When questions also ask in what situation you or someone else might do something.  Some people refer to these as cause-effect questions but I prefer to call them situational questions because I like to clarify them as “in what situation would you do this?” as a follow-up verbal prompt.  For instance, the question “When do you wash your hands?” is really synonymous with “in what situation would you wash your hands?” with answers including “when they are dirty” or “before I eat something”.

Speech & Language Kids gives a good summary of the many categories for When questions.  I spend a lot of time on these types of questions and usually try to hit different subsets; one day we might be answering questions about a calendar or a schedule while at other points in therapy I might hone in on situational or cause-effect questions.  Make sure to blend the sets of questions together and do some mixed exercises so the student does not get rigid in assuming When is only about situations or holidays, for instance.  I also try to introduce my students to flexible thinking by giving examples of multiple answers; “When do you go to sleep?” can be answered with “at night”, “in the evening” or a an exactly clock time like “9 PM”.

  • Have students ask the questions too.  It is important that students practice asking WH-questions and not just answering them.  One simple thing I have students do regularly is simply repeating a question that I asked them back onto me.  For instance, if I ask them them “Where did you go on Saturday?”, I tell them to then “ask me”.  Essentially, I model the exact question “Where did you go on Saturday?”, have them repeat and direct the question to me or a peer, and then have the student await the verbal response.  This way, the student practices asking a functional, conversational Wh-question as well as processing a conversational partner’s answer to said question.  I notice that as the student does this more often, he or she may start being able to ask certain routine questions with a partial model or independently.  I have noticed a lot of progress with this approach with my autistic students who may initially use echolalia, essentially verbal imitation, to increase their comprehension and verbal language output. As students get a better grasp on the questions, they can direct their questions to peers, aides, and produce spontaneous questions without needing the model.

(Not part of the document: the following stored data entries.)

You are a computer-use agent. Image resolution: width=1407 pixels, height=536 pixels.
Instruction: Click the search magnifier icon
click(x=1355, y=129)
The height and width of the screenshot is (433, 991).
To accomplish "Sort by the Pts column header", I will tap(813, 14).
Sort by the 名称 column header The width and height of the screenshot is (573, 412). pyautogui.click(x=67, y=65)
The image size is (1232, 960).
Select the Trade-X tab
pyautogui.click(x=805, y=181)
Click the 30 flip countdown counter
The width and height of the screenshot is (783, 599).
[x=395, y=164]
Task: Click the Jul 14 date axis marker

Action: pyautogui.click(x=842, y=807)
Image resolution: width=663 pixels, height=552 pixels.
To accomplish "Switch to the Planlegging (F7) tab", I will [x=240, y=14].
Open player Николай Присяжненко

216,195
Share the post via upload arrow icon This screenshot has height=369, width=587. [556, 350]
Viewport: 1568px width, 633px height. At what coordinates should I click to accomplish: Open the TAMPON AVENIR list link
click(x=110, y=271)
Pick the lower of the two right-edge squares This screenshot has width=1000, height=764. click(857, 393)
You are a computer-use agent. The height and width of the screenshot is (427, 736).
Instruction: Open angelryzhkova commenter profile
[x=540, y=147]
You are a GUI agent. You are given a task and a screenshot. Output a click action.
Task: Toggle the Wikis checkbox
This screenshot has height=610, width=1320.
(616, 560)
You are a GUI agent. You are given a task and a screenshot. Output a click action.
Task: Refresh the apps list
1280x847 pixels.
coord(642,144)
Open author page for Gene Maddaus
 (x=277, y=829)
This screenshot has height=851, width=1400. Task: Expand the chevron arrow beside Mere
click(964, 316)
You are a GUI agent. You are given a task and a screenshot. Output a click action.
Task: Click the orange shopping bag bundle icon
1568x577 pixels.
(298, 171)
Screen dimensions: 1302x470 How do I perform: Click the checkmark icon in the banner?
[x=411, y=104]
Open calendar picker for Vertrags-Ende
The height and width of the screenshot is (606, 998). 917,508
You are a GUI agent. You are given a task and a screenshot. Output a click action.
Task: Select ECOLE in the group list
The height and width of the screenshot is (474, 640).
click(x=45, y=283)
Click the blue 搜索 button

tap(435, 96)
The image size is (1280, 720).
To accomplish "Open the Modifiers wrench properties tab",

  • Present a mix of different WH questions.  This may be another bit of obvious advice but be wary of spending too much time on just one type of question without throwing in other types of WH questions that were previously partially or fully mastered.  For students who have more difficulty with flexible thinking, they may come to expect that every Wh-question is asking for the same information and stop being attune to the differences in their pronunciations, meanings, and spelling.  Basically, if you are working on any specific target like “What” for example, make you mix in some “Who” or “Where” in with the sets so the student is really paying attention to the differences.  Don’t make the task so predictable that the student no longer has to think about it!


Well, that’s all I had to say about Wh questions! I hope that you benefit from implementing some of these ideas or activities into your own sessions! Feel free to comment with your thoughts, ideas, or questions below.